Problem to work on | Gather and copy, word for word, each line of the data below that contains the string "arrow".

Record extracts |
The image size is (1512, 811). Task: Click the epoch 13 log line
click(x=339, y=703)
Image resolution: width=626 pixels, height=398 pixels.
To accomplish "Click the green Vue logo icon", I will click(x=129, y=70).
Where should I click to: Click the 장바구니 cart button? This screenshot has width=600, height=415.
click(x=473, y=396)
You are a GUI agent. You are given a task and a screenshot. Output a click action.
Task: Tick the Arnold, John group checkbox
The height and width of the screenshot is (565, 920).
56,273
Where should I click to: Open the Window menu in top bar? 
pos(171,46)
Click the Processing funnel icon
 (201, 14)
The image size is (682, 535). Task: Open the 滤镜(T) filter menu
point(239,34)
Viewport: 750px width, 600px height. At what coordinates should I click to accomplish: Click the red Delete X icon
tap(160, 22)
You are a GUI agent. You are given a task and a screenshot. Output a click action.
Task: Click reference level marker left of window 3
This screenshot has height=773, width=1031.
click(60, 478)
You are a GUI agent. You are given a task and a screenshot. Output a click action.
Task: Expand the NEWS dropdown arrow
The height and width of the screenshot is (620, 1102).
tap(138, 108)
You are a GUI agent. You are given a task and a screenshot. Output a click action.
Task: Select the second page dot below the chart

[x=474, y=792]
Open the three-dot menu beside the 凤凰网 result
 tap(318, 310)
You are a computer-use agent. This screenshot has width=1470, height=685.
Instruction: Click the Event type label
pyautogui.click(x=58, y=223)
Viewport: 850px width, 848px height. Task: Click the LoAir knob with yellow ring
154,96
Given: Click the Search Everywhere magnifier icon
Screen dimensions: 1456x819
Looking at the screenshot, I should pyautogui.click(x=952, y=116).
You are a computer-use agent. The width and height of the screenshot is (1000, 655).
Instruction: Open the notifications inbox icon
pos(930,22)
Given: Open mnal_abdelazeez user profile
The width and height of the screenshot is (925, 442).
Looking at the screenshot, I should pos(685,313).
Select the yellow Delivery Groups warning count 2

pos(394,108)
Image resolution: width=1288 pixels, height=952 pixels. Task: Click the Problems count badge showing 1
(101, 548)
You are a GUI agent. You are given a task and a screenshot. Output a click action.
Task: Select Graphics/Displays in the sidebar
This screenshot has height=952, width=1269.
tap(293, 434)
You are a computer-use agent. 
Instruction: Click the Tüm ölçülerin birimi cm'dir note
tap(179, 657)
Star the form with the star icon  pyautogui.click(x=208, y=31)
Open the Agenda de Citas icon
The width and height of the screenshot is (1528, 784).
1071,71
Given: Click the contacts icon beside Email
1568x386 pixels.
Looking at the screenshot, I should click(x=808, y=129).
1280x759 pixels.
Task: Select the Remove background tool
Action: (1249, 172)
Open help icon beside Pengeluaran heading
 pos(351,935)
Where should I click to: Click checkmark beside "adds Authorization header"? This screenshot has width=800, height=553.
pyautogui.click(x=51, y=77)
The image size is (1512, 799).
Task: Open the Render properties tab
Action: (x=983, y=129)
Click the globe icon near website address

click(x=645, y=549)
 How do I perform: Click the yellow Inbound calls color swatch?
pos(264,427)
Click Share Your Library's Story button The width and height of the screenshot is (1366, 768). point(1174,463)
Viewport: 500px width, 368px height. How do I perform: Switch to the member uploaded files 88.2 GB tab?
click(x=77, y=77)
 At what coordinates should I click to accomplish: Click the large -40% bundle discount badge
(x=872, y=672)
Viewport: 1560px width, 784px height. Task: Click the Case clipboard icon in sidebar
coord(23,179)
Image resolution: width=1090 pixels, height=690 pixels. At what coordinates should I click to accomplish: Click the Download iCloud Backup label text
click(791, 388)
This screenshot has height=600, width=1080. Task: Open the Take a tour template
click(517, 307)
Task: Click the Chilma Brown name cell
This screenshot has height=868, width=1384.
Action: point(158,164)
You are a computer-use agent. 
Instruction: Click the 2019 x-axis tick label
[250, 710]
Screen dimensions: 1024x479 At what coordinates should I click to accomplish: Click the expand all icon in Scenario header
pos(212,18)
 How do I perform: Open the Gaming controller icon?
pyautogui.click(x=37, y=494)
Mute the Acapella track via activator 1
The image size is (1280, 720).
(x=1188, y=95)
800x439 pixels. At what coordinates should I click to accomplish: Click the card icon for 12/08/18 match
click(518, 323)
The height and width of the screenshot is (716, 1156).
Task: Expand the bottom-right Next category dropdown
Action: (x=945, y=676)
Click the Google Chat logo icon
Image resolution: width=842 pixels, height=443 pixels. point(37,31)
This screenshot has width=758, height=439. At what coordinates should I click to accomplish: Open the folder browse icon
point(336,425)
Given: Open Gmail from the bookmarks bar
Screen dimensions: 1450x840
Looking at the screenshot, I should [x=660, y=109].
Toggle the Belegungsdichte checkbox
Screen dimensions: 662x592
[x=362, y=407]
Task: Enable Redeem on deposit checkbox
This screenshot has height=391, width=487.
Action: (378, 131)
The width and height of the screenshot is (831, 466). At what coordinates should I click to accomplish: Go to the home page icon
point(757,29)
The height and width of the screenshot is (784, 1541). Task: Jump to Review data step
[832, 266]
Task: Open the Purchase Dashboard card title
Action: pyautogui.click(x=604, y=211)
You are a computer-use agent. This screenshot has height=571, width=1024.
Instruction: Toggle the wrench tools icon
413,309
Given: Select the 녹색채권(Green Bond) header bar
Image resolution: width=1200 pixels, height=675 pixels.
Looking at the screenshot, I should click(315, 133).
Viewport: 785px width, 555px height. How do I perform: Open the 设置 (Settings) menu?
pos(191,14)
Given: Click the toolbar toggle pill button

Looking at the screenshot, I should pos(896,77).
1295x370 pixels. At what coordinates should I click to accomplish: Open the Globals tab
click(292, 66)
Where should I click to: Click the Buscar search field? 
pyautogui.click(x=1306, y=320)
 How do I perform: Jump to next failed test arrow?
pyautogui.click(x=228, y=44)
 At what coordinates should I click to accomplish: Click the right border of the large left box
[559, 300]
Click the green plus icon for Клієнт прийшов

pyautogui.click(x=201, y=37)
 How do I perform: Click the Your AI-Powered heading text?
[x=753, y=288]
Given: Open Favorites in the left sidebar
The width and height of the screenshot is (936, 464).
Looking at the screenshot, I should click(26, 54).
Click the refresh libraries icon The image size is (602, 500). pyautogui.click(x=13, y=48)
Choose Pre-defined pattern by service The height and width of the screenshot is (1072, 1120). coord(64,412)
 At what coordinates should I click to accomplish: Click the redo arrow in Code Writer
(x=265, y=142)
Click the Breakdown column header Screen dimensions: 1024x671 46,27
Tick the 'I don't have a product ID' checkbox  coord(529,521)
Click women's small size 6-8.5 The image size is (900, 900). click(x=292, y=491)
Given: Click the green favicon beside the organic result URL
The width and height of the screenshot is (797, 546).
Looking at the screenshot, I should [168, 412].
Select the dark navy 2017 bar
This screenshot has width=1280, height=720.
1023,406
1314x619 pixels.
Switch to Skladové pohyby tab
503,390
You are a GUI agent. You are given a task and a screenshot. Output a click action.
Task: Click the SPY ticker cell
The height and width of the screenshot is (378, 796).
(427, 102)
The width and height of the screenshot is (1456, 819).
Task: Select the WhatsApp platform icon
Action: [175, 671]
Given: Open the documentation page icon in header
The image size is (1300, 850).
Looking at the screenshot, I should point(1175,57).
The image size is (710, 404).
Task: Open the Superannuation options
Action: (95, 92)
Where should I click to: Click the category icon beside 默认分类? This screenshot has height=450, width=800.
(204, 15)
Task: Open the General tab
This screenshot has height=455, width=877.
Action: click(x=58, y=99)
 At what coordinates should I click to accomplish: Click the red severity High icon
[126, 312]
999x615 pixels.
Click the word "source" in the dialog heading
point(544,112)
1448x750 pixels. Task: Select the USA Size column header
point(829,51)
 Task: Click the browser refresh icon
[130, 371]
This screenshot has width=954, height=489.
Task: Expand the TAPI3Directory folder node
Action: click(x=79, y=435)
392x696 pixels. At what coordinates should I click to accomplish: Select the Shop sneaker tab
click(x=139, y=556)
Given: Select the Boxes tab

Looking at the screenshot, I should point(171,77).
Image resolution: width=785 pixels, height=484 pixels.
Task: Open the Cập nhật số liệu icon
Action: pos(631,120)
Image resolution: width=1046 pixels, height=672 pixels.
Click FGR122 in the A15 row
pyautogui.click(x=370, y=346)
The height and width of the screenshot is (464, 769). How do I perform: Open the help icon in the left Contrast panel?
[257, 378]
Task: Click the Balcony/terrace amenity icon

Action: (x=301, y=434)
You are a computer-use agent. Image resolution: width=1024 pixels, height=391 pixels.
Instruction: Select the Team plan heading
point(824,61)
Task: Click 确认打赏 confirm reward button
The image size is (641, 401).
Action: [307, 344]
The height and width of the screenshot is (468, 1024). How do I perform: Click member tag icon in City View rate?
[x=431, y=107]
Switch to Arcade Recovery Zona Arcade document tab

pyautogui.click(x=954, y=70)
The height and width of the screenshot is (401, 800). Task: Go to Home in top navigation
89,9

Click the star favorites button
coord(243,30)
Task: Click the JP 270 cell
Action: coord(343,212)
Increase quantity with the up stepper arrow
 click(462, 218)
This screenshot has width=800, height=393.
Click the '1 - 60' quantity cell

Worked solution |
Task: Expand the NEWS dropdown arrow
 How do I perform: Jump to next failed test arrow?
 At what coordinates should I click to accomplish: Click the redo arrow in Code Writer
Increase quantity with the up stepper arrow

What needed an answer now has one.